Re: [PATCH v5] mm/gup: check page hwposion status for coredump.
From: David Hildenbrand <hidden>
Date: 2021-03-26 14:24:03
Also in:
lkml
On 26.03.21 15:09, David Hildenbrand wrote:
On 22.03.21 12:33, Aili Yao wrote:quoted
When we do coredump for user process signal, this may be one SIGBUS signal with BUS_MCEERR_AR or BUS_MCEERR_AO code, which means this signal is resulted from ECC memory fail like SRAR or SRAO, we expect the memory recovery work is finished correctly, then the get_dump_page() will not return the error page as its process pte is set invalid by memory_failure(). But memory_failure() may fail, and the process's related pte may not be correctly set invalid, for current code, we will return the poison page, get it dumped, and then lead to system panic as its in kernel code. So check the hwpoison status in get_dump_page(), and if TRUE, return NULL. There maybe other scenario that is also better to check hwposion status and not to panic, so make a wrapper for this check, Thanks to David's suggestion([off-list ref]).
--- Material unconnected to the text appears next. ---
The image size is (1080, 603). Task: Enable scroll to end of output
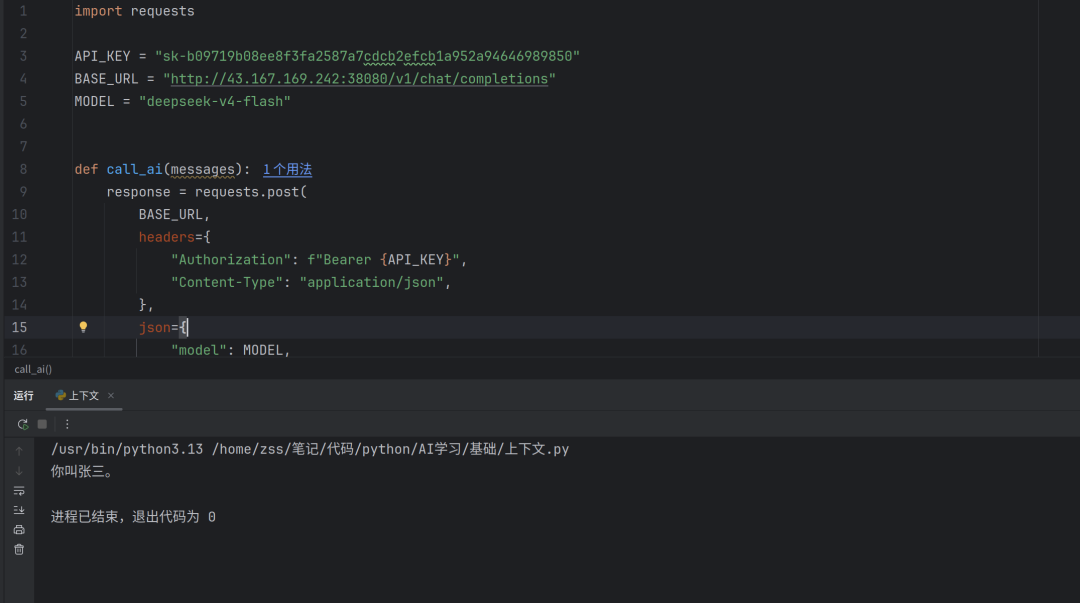click(x=19, y=510)
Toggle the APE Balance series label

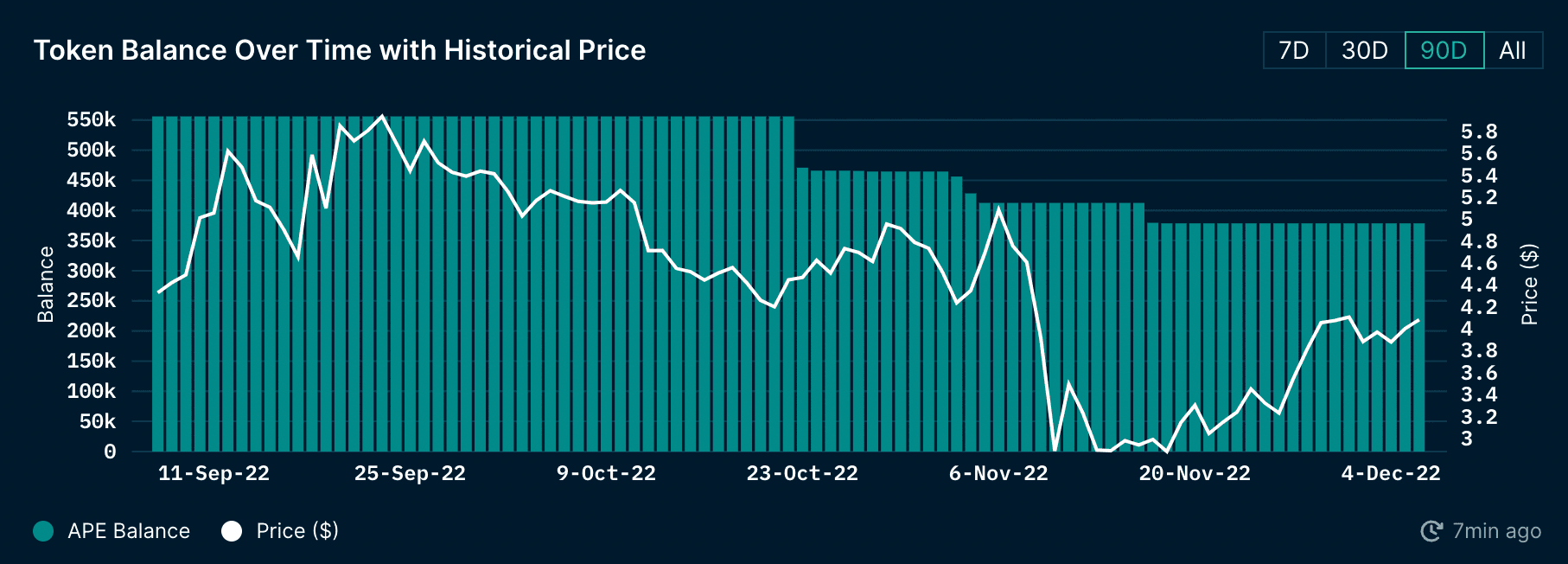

Link: https://lkml.kernel.org/r/20210319104437.6f30e80d@alex-virtual-machine Signed-off-by: Aili Yao <redacted> Cc: David Hildenbrand <redacted> Cc: Matthew Wilcox <willy@infradead.org> Cc: Naoya Horiguchi <redacted> Cc: Oscar Salvador <osalvador@suse.de> Cc: Mike Kravetz <redacted> Cc: Aili Yao <redacted> Cc: stable@vger.kernel.org Signed-off-by: Andrew Morton <akpm@linux-foundation.org> --- mm/gup.c | 4 ++++ mm/internal.h | 20 ++++++++++++++++++++ 2 files changed, 24 insertions(+)diff --git a/mm/gup.c b/mm/gup.c index e4c224c..6f7e1aa 100644 --- a/mm/gup.c +++ b/mm/gup.c@@ -1536,6 +1536,10 @@ struct page *get_dump_page(unsigned long addr) FOLL_FORCE | FOLL_DUMP | FOLL_GET); if (locked) mmap_read_unlock(mm);Thinking again, wouldn't we get -EFAULT from __get_user_pages_locked() when stumbling over a hwpoisoned page? See __get_user_pages_locked()->__get_user_pages()->faultin_page(): handle_mm_fault()->vm_fault_to_errno(), which translates VM_FAULT_HWPOISON to -EFAULT, unless FOLL_HWPOISON is set (-> -EHWPOISON) ?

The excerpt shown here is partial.